Back on April 19, I wrote about the shocking decision by Fox News parent company Twenty-First Century Fox Inc (NASDAQ:FOX, NASDAQ:FOXA) to fire star journalist Bill O’Reilly. The decision was a poor one from a number of perspectives. Primarily, it’s a blow to conservatives and the institution of the free press. With Fox News sans O’Reilly, the liberal agenda will further proliferate its deadly propaganda.

The hard facts are undeniable. Last month, I said the following:

According to the Los Angeles Times, reruns of the O’Reilly Factor bettered the live broadcasts of rival networks. A high profile example is CNN’s “Anderson Cooper 360,” which draws about 1.4 million viewers on the initial broadcast. O’Reilly Factor reruns, on the other hand, average 1.65 million viewers, or an 18% discrepancy. That’s pretty sad, demonstrating quantifiably the true unpopularity of the liberal agenda.

But without O’Reilly front-lining Fox News, the entire mainstream media conglomerate is now firmly leftist. Conservatives simply have no visible free press platform by which they can receive the real story. And don’t get me started on the replacement shows for The O’Reilly Factor or The Kelly File. Fox News is now barely watchable.

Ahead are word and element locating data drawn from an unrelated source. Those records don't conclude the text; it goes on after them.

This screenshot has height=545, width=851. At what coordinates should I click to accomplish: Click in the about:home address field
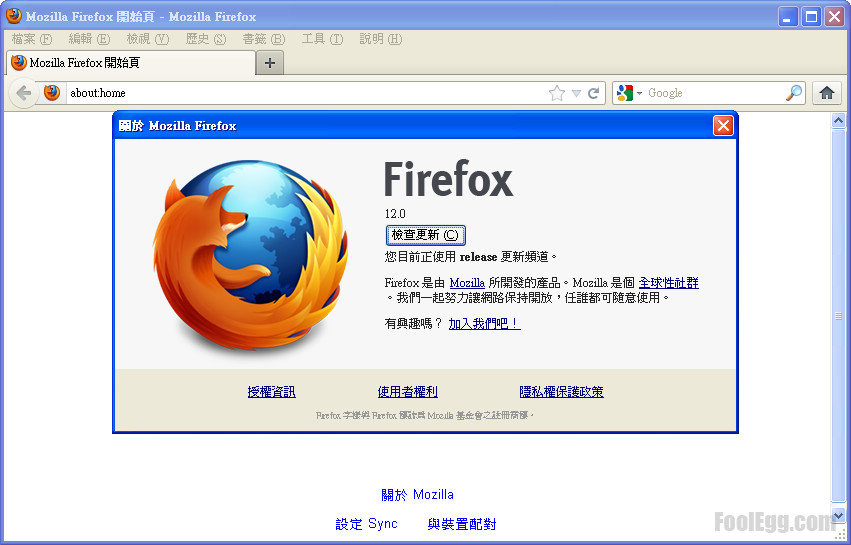click(300, 93)
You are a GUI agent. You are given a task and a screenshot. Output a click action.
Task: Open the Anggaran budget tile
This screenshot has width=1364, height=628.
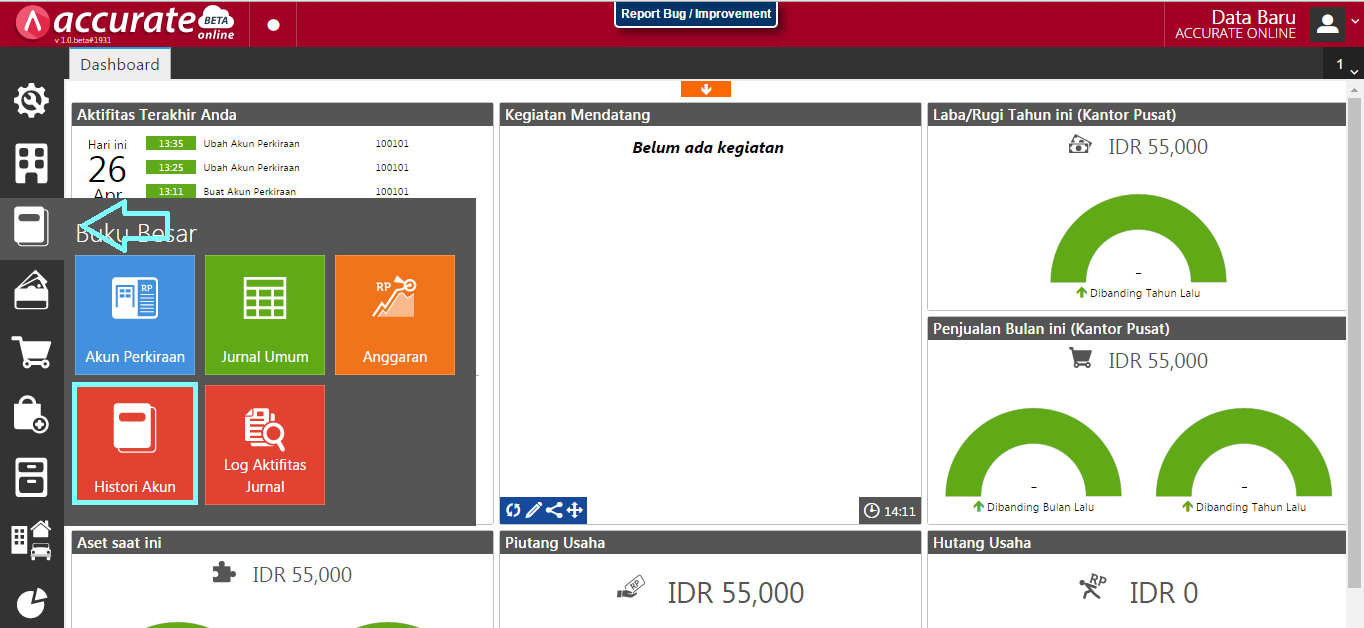(395, 315)
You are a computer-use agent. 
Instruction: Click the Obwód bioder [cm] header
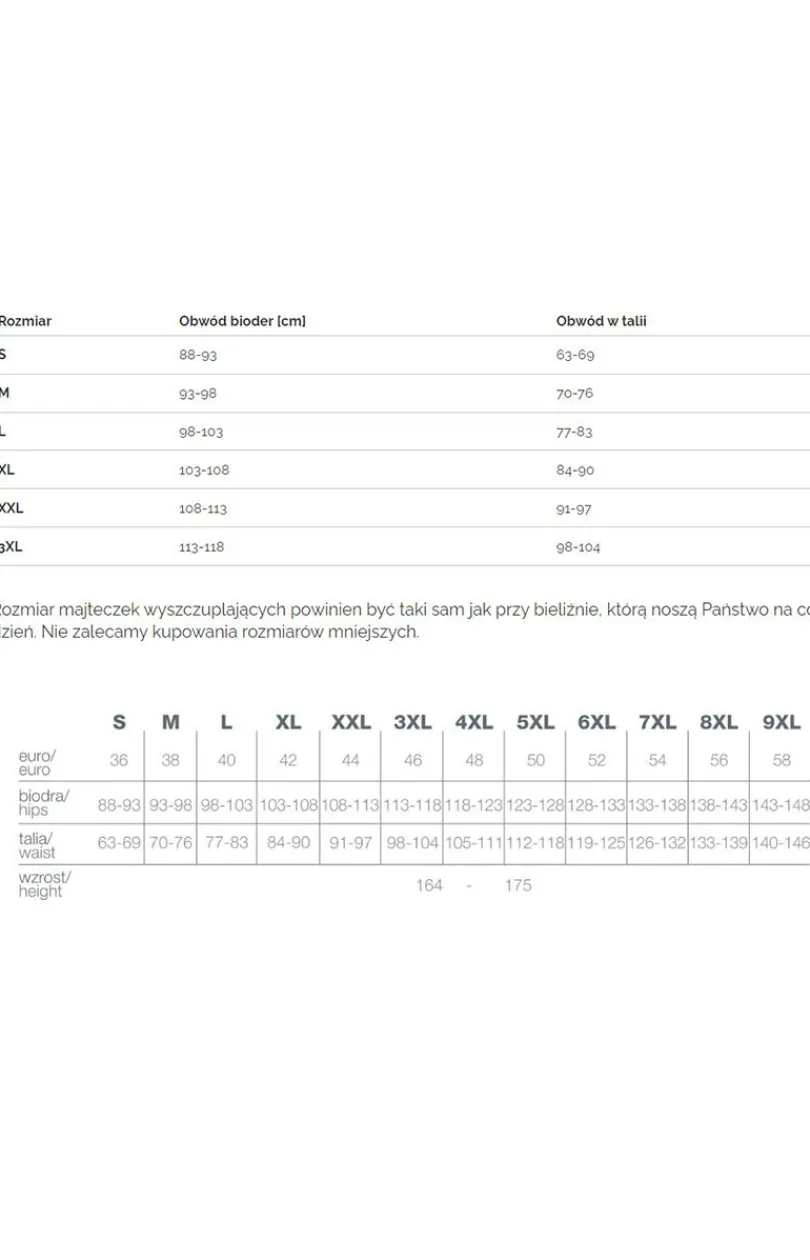(242, 321)
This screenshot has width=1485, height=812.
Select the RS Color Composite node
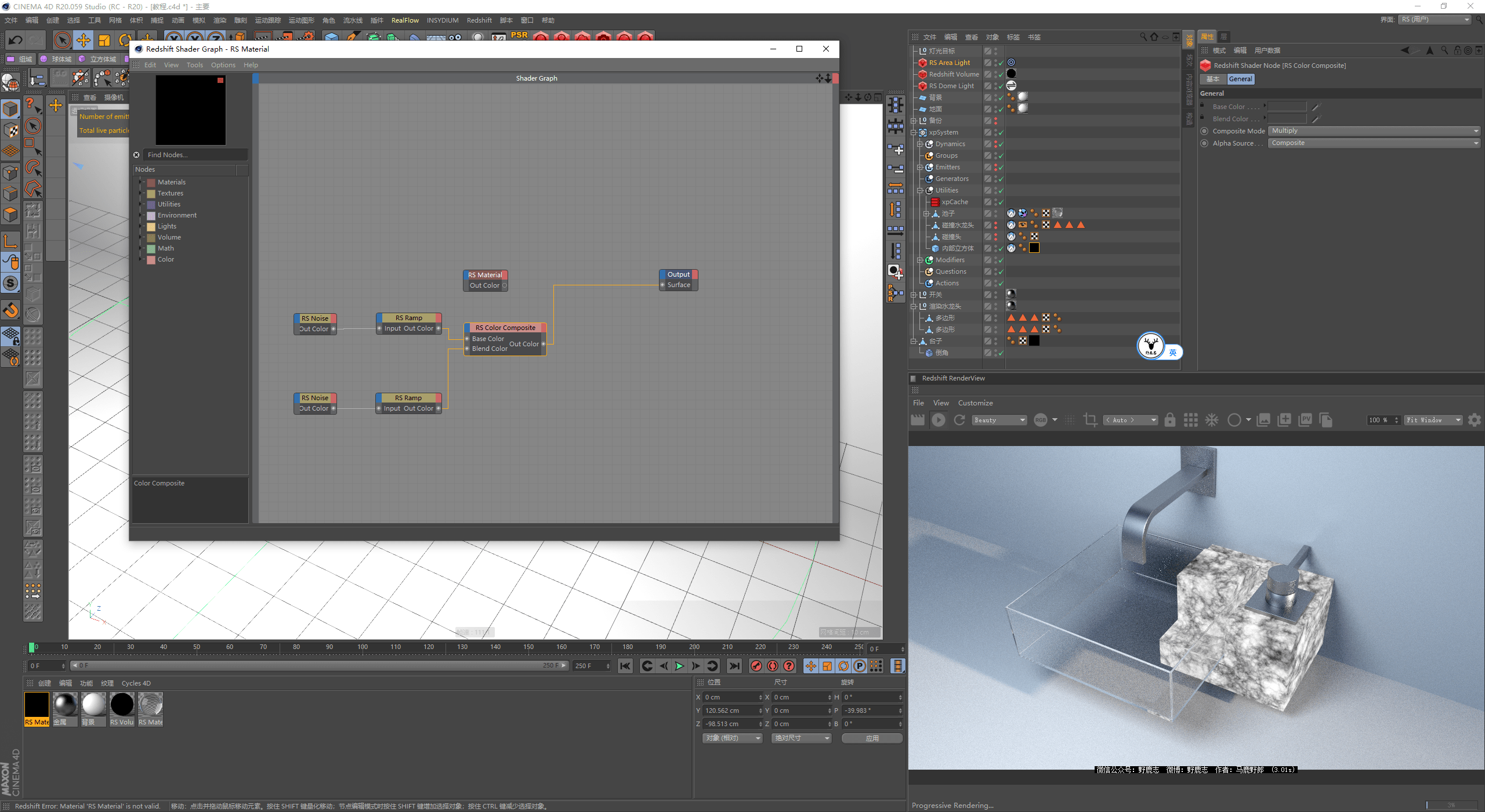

This is further evidenced by growing rumors that Fox’s old-guard Sean Hannity is about to be fired — or already has, according to the International Business Times. Advertisers are allegedly pulling out of his Hannity show, which if correct certainly spells the death knell. Nothing talks like the almighty dollar, and this was ultimately what booted Bill O’Reilly.

If Hannity is gone, I’m inclined to believe that this is part of a greater setup. Fox News would just be a caricature of itself, while the free press and ideological conservatives suffer an agonizing end. This gives the liberal agenda free reign to shape the hearts and minds of our nation.

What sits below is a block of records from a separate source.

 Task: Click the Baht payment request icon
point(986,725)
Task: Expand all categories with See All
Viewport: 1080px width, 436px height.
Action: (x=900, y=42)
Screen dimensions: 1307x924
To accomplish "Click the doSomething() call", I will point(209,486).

Many will question what happened to Fox’s cajones. A better inquiry, though, is the role that the markets have played in the destruction of the free press. None of these controversies at Fox News would have any weight were it not for the fact that its parent company is publicly traded. That is, it’s really difficult to stay objective when you have sponsors and shareholders to please.

The role of the free press is to report the news — good, bad, or ugly. But how can the media stay objective when it has to cater to overwhelmingly strong financial interests? It’s important to not be naive here. You can rest assured that certain stories are not being told because they do not align with either maintaining the false left-right paradigm, or the propagation of the globalist, liberal agenda.

Indeed, having media companies being publicly traded at all — either directly or through parent associations — is the exact antithesis of the free press. Certainly, it gives a new color to the phrase “fake news.”